Members of the Israeli team mourn during a memorial ceremony held on September 6 1972 at the Munich Olympic stadium after 11 of their party had been killed by Palestinian Black September terrorists ©Getty Images
Members of the Israeli team mourn during a memorial ceremony held on September 6 1972 at the Munich Olympic stadium after 11 of their party had been killed by Palestinian Black September terrorists ©Getty Images

Fava ran well in the men's 3,000m steeplechase heats but narrowly missed reaching the final in 1972.

"I left the Olympic Village two days after the attack on the team from Israel. Their building was just next to ours in Connollystraße, because of alphabetical order.

"The year before, in 1971, I had taken part in a meeting in Jerusalem, and I had met many of the athletes from the Israeli team.

"The morning after the attack in the Athletes' Village I went outside to run, and that was when I had my picture taken and put on the front of the front of the local paper, with a story along the lines of 'life going on'.

"Although the Israeli quarters were just next to us we did not need to pass it to get outside.

"But at that time I didn’t understand what had happened. To be honest I only realised 100 per cent what happened two days later when I went back home. I read the papers, watched TV.

"It was so easy to get into the Athletes' Village in 1972. One morning I brought some friend of mine to the breakfast room without accreditation.

"Before I left there was an Italian journalist with no accreditation, a freelancer, he was pushing every morning to get into the Athletes' Village, which was quite busy.

"I used to have long hair, and this Italian journalist was bald. And he asked me to lend him my accreditation. And I said 'How can you do that? We do not look the same.' But he did - and it worked."

Fava was the last addition to the Italian athletics team for the Munich 1972 Olympics.

Franco Fava leads in his men's 3,000m steeplechase heat at the 1972 Olympics in Munich, where he is now reporting on the European Athletics Championships ©Campioni
Franco Fava leads in his men's 3,000m steeplechase heat at the 1972 Olympics in Munich, where he is now reporting on the European Athletics Championships ©Campioni

"I was still 19 and my goal at the beginning of the 1972 season was to run the standard time to make the Olympic Games. Because for everybody that is the final call, to get into the Olympics, especially if you are so young," Fava recalls.

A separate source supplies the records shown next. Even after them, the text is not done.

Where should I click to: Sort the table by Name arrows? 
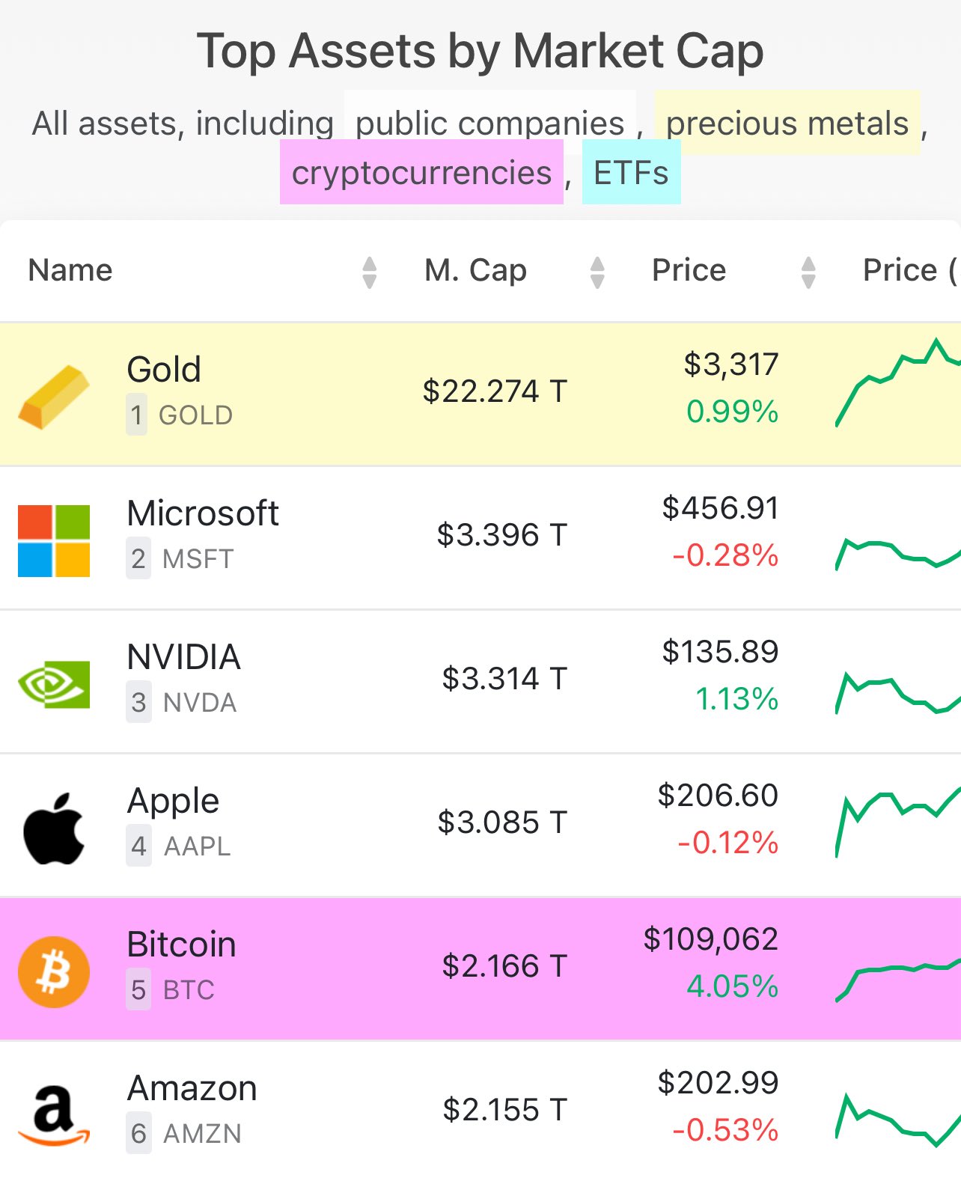pos(369,272)
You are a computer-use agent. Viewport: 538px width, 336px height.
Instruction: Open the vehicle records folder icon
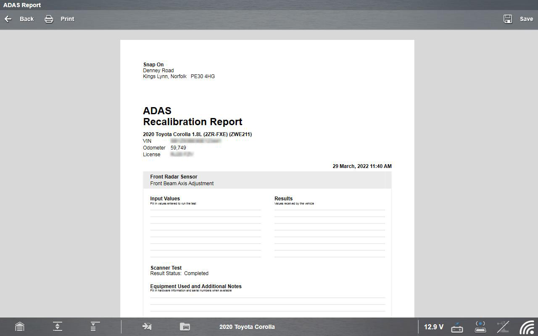coord(185,327)
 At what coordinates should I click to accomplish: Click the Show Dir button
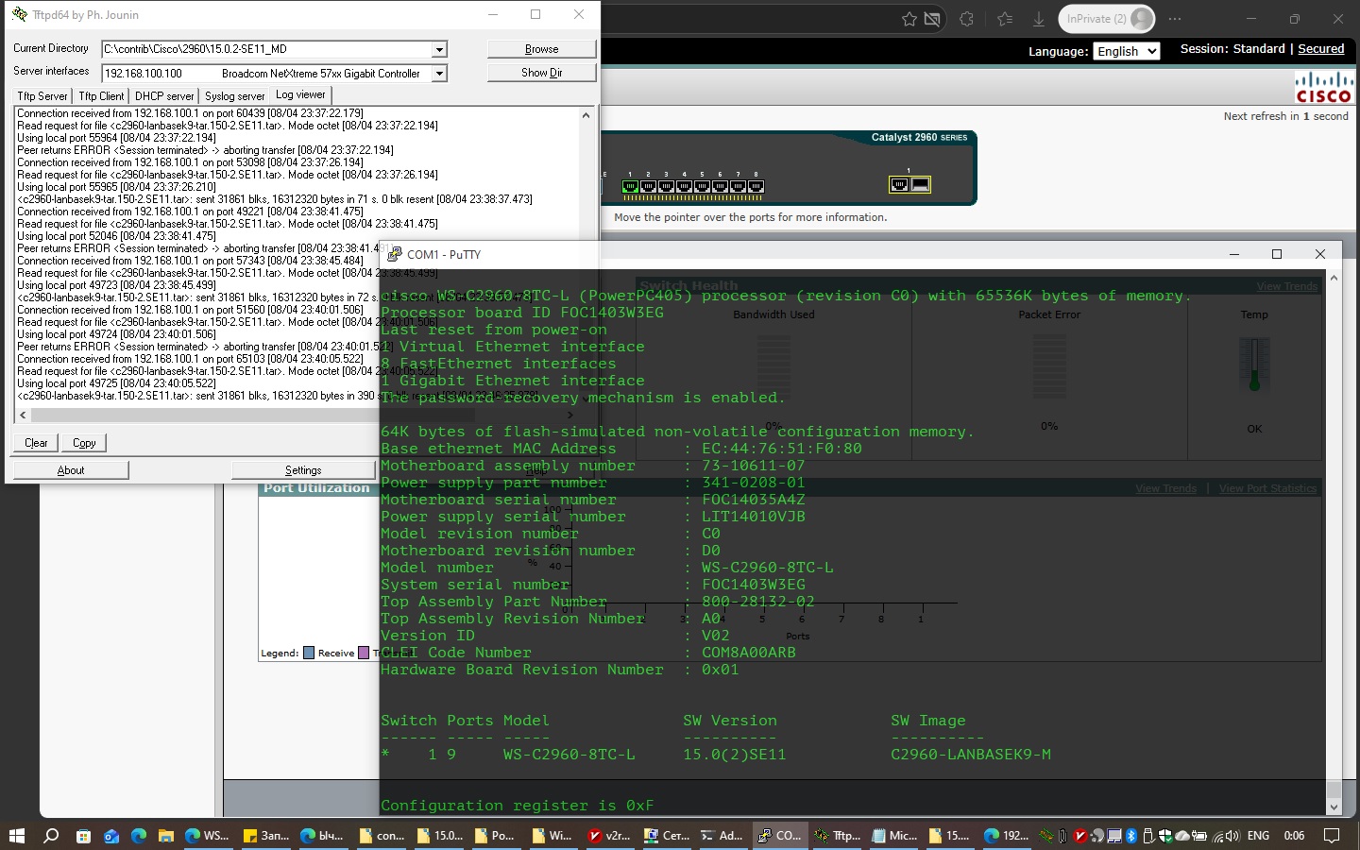(541, 73)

"I started the season running the steeplechase because it was the best event where I could have a chance to get to the Games. The standard time then for Italy was 8min 38.8sec. I started the season with an 8:40, I made several races all around 8:40, but I was not able to get the standard time."

Eventually his national coach suggested he run in a Denmark versus Italy match in Haro, where his team-mate in the steeplechase, who held the Italian record of 8:33.8, was also competing.

"The coach said to me, 'Look, if you beat him in Haro, I will send you to the Bislett Games in Oslo.' That was on the third of August, 1972, and it was the last chance to get the time.

"So I won the race in Haro, again in 8.40, and then they sent me to Bislett. And I did what I had to do - break the Italian record, which I did by four-tenths. So I was the last one to get into the team.

"I lost a lot of advantage from the Italian Olympic Committee because no one was thinking to send me to Germany. And I ran the steeplechase heats when I was still 19. I ran again close to my Italian record, but unfortunately I missed the final."

History records that Fava finished fifth in heat four, clocking the same time, 8:35.00 as Britain’s fourth-placed Steve Hollings, but both failed to earn one of the three qualifying places in a race where Kenya's Amos Biwott set an Olympic record of 8:23.8.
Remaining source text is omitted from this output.